Rumkowski est mort à Auschwitz en 1944, frappé par des détenus Juif du Sonderkommando en quête de vengeance.
Les critiques de son livre ont été « mitigées », selon Epstein, pour plusieurs raisons : car il s’est beaucoup intéressé aux collaborateurs, pour son sens de l’humour (rare en ce temps-là dans la littérature sur l’Holocauste) et pour l’attention portée à la « banalité du mal ». Il est un admirateur de Hannah Arendt, qu’il a rencontrée.
« Dieu merci, le New York Times l’a mis en couverture de son édition littéraire », dit-il, ajoutant qu’il a fait l’objet d’une « critique extrêmement bonne » de Robert Alter.
Toutefois, Epstein déplore feu le rédacteur en chef du Times, Anatole Broyard, pour sa critique négative. Et, dit-il, « les Juifs conservateurs aux niveaux politique et religieux ont détesté l’ouvrage ».
‘Cela m’a laissé des traces d’être diabolisé. Avec le temps, je pense que la controverse s’est éteinte’
Il avait également demandé à feu la spécialiste Lucy Dawidowicz, auteur de « la Guerre contre les Juifs », de lui faire un texte de présentation. Sa réponse est restée « gravée dans mon coeur », dit-il.
Elle a répondu : « Non seulement Hitler a tué six millions de Juifs, mais maintenant Leslie Epstein vient danser sur leurs tombes ».
« Cela m’a laissé des traces d’être diabolisé.
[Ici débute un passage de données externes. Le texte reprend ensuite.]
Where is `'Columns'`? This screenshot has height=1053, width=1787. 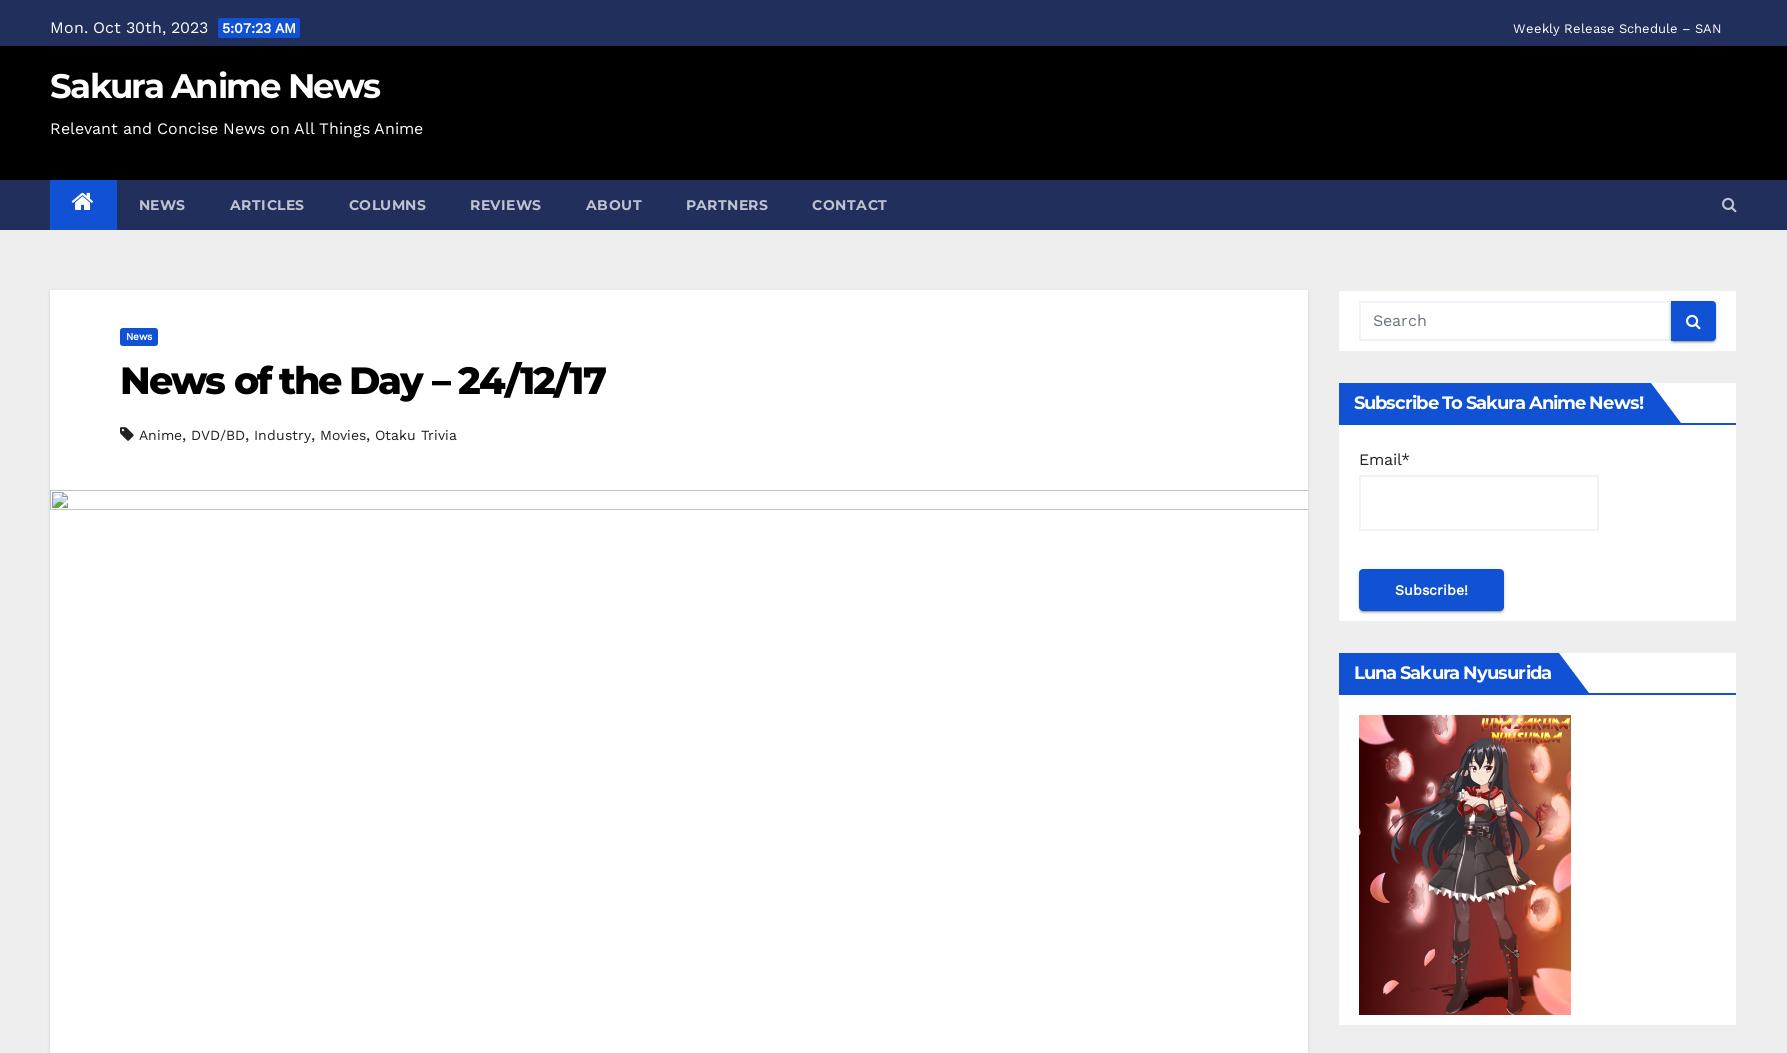 'Columns' is located at coordinates (387, 205).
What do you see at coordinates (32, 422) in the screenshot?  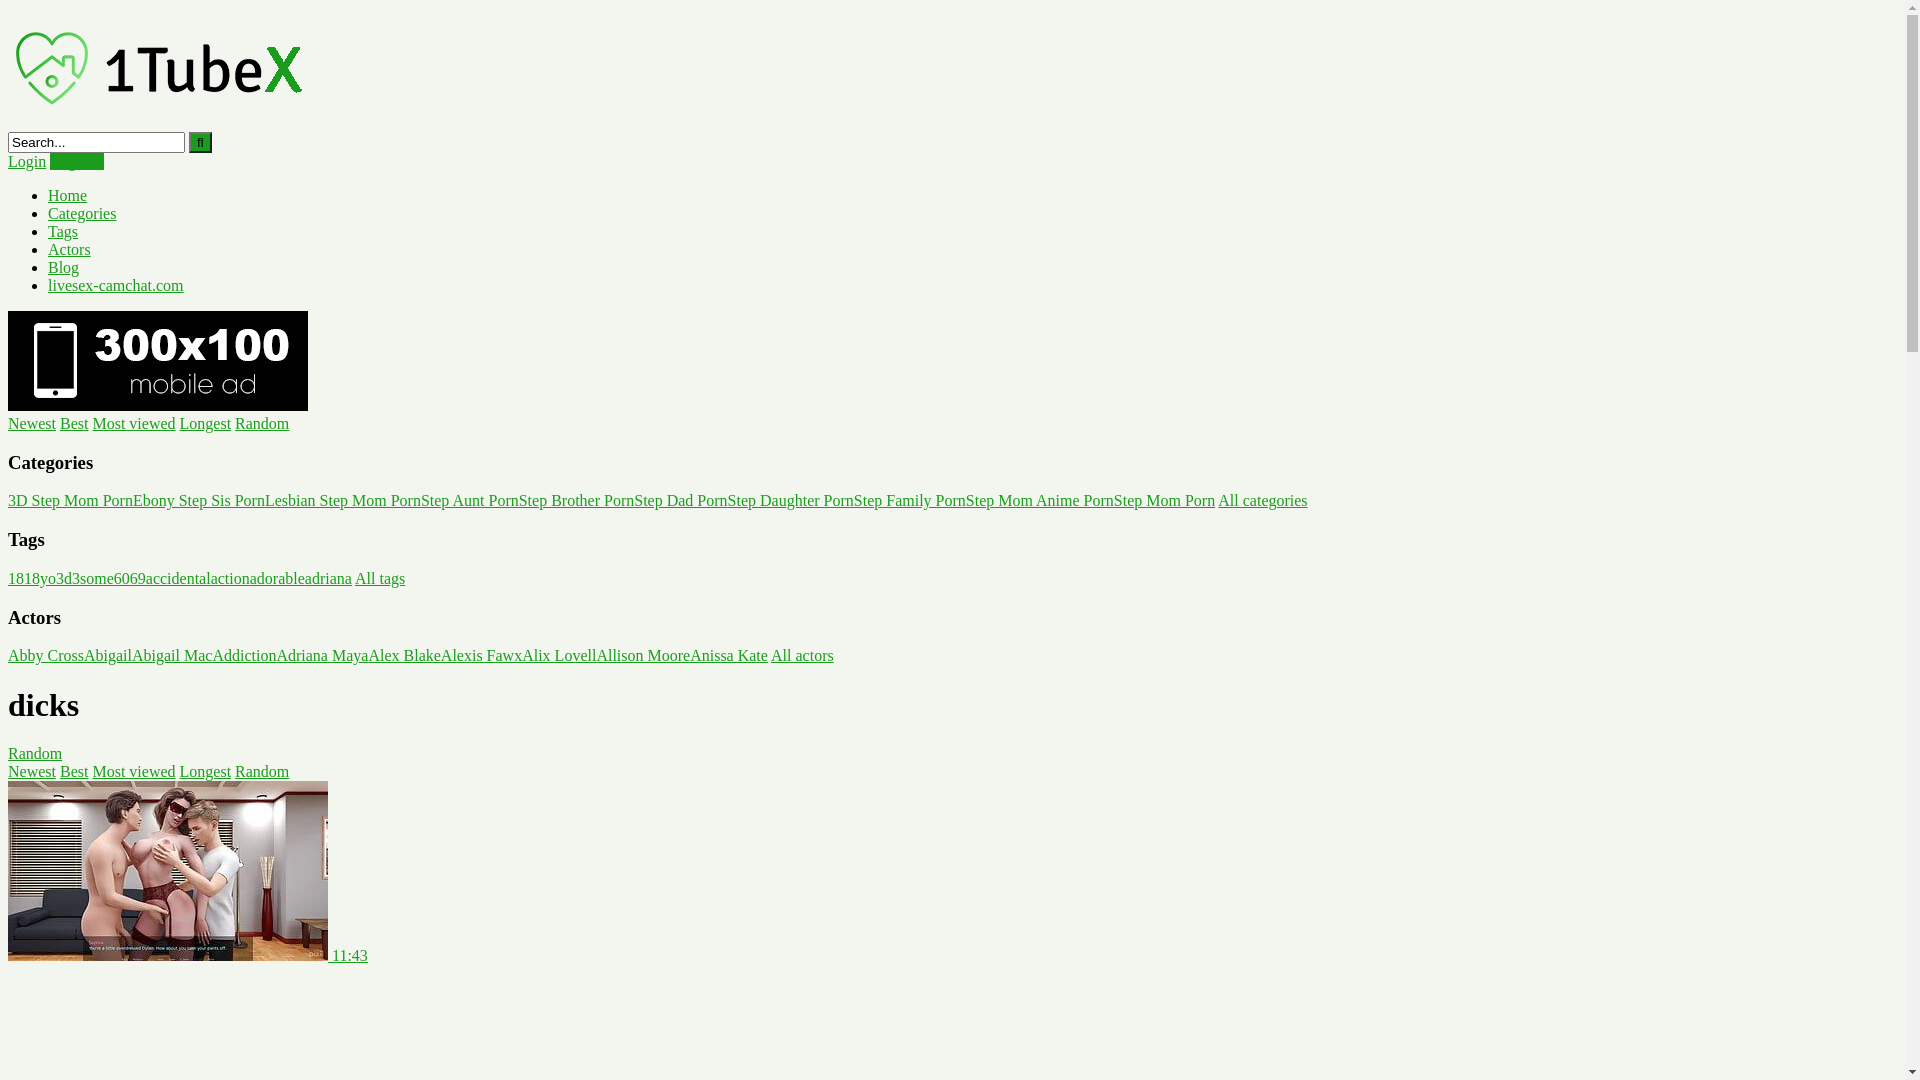 I see `'Newest'` at bounding box center [32, 422].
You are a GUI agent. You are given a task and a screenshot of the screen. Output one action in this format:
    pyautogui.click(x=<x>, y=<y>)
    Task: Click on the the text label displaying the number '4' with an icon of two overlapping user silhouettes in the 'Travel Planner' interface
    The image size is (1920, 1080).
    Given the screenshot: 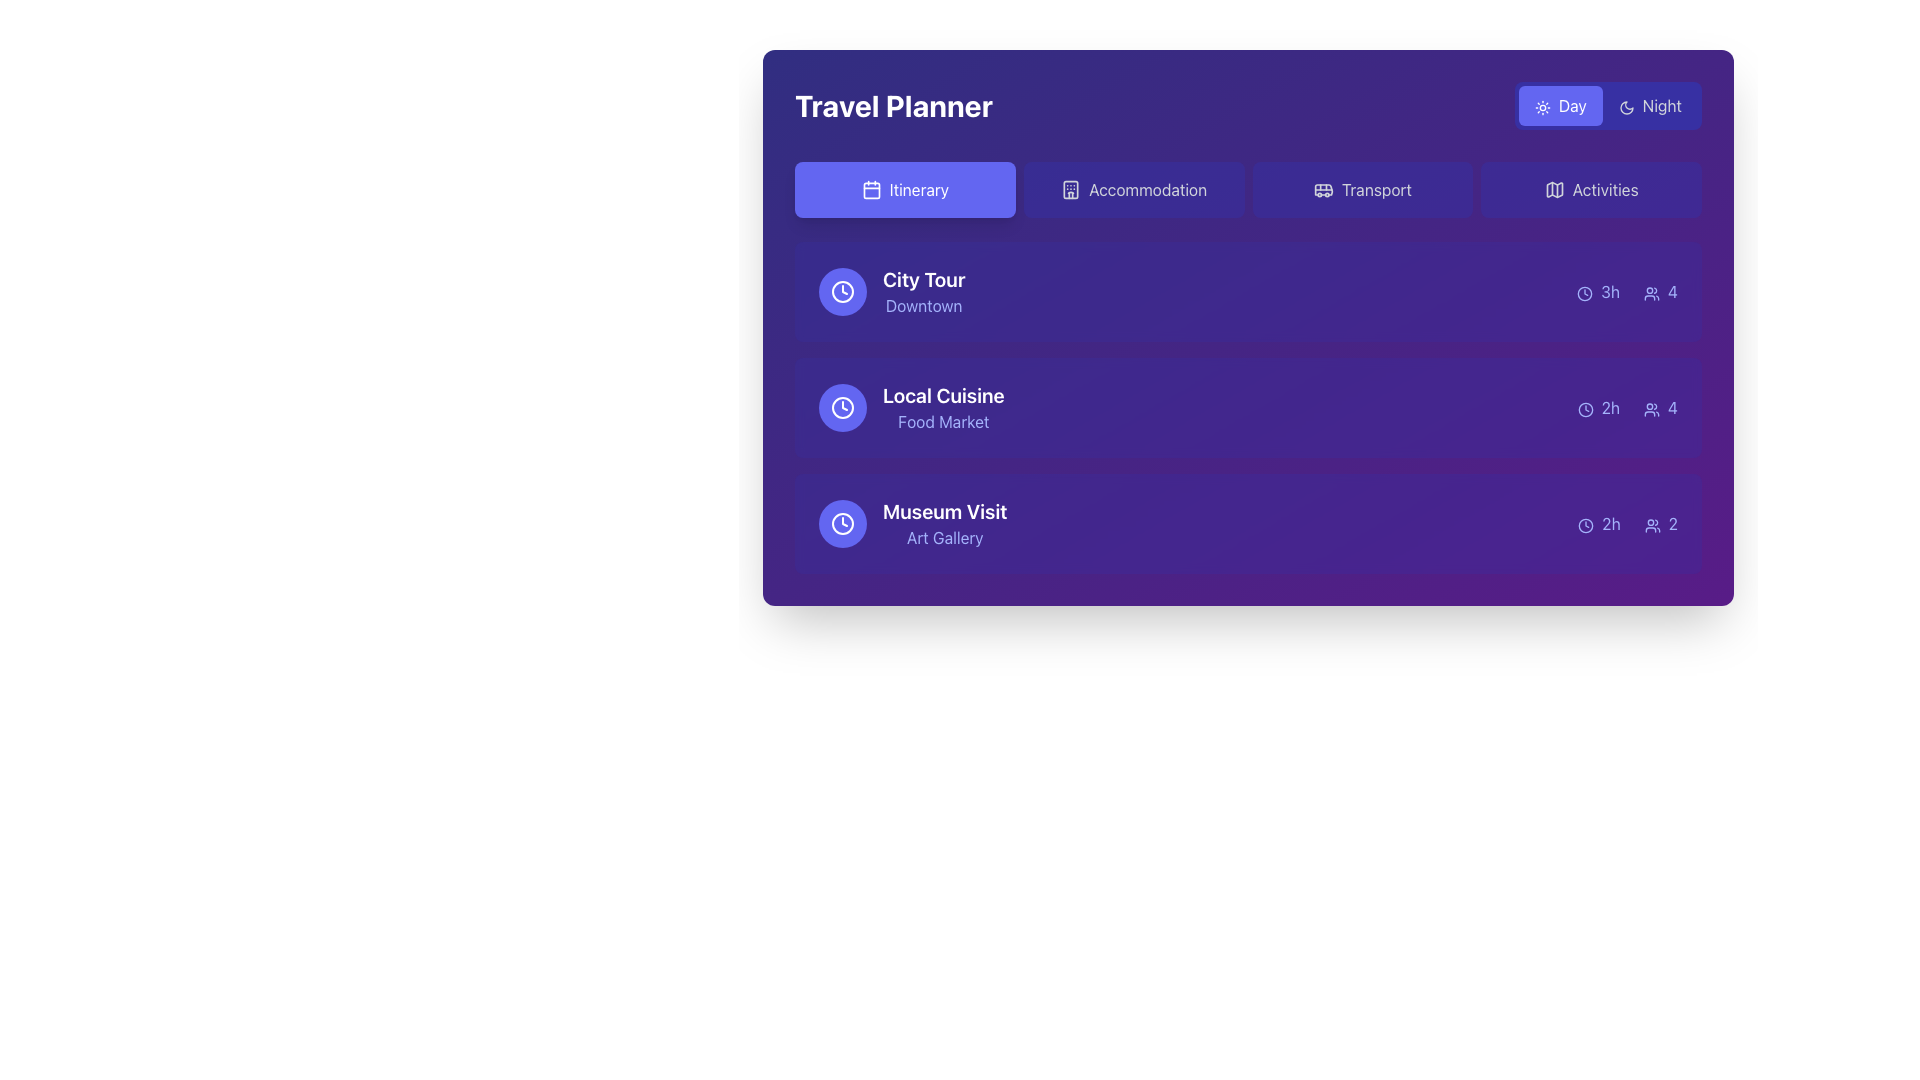 What is the action you would take?
    pyautogui.click(x=1660, y=407)
    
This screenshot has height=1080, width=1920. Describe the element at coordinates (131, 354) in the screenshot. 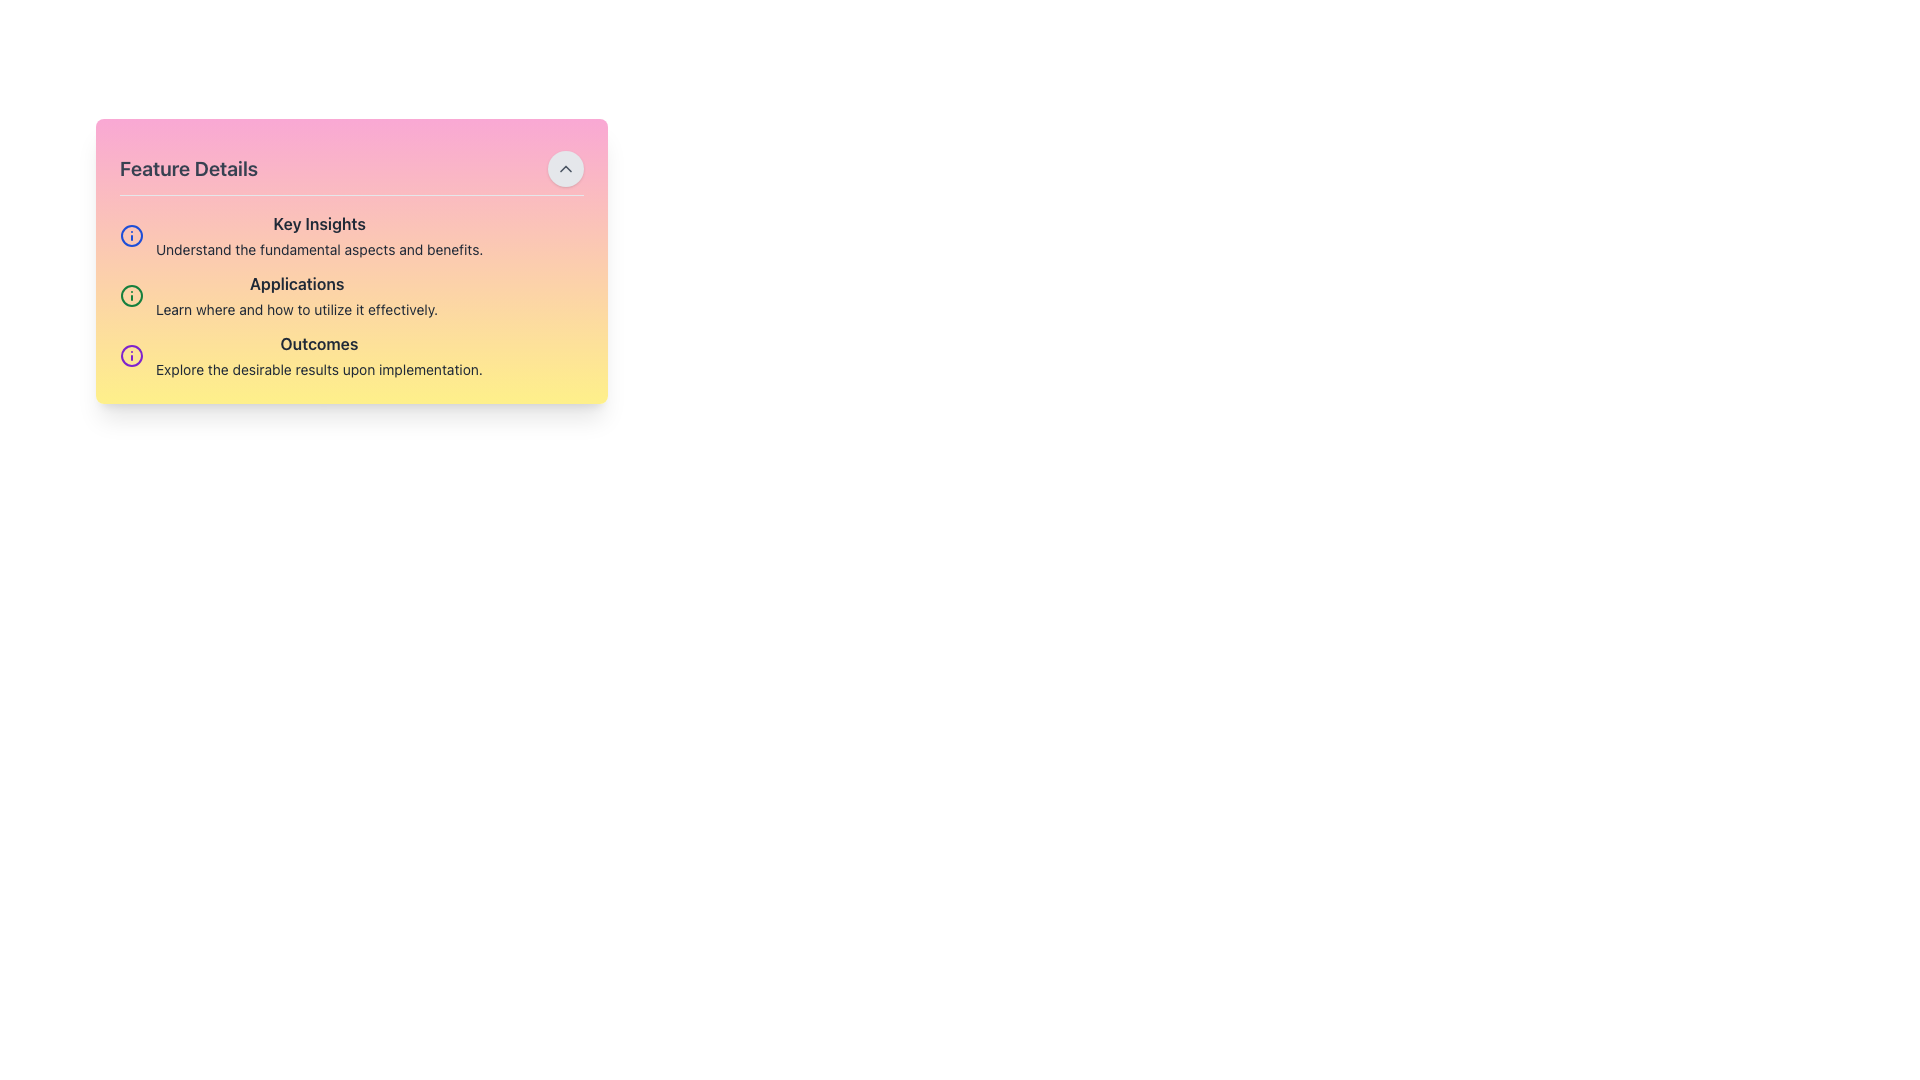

Avec le temps, je pense que la controverse s’est éteinte »
En 2007, l’université de Boston a monté une version du « Roi des Juifs » et feu Jon Lipsky a remporté un prix du meilleur metteur en scène.
« Je tente de le monter à New York,” explique Epstein. « J’ai déjà la moitié de l’argent nécessaire ».
L’automne dernier a été une période de transition pour Epstein – cela a été sa dernière année en tant que directeur du département de création littéraire de l’Université de Boston, un poste qu’il assumait depuis 1978.
Cette année, avec le 75e anniversaire du film de son père et de son oncle et le championnat national de son fils, Leslie Epstein ressent beaucoup de ‘nachas’ – en particulier pour le championnat de Théo.
« C’est très rare dans la vie qu’un Juif soit tout à fait heureux », dit Epstein. « Ces deux années-là, 2004 et 2016, ont été des années de joie sans pareille. Pour Un Juif, cela n’arrive pas si souvent. Pas d’ironie, pas de sarcasme, pas d’arrière-pensée, pas de doutes. Juste la joie ».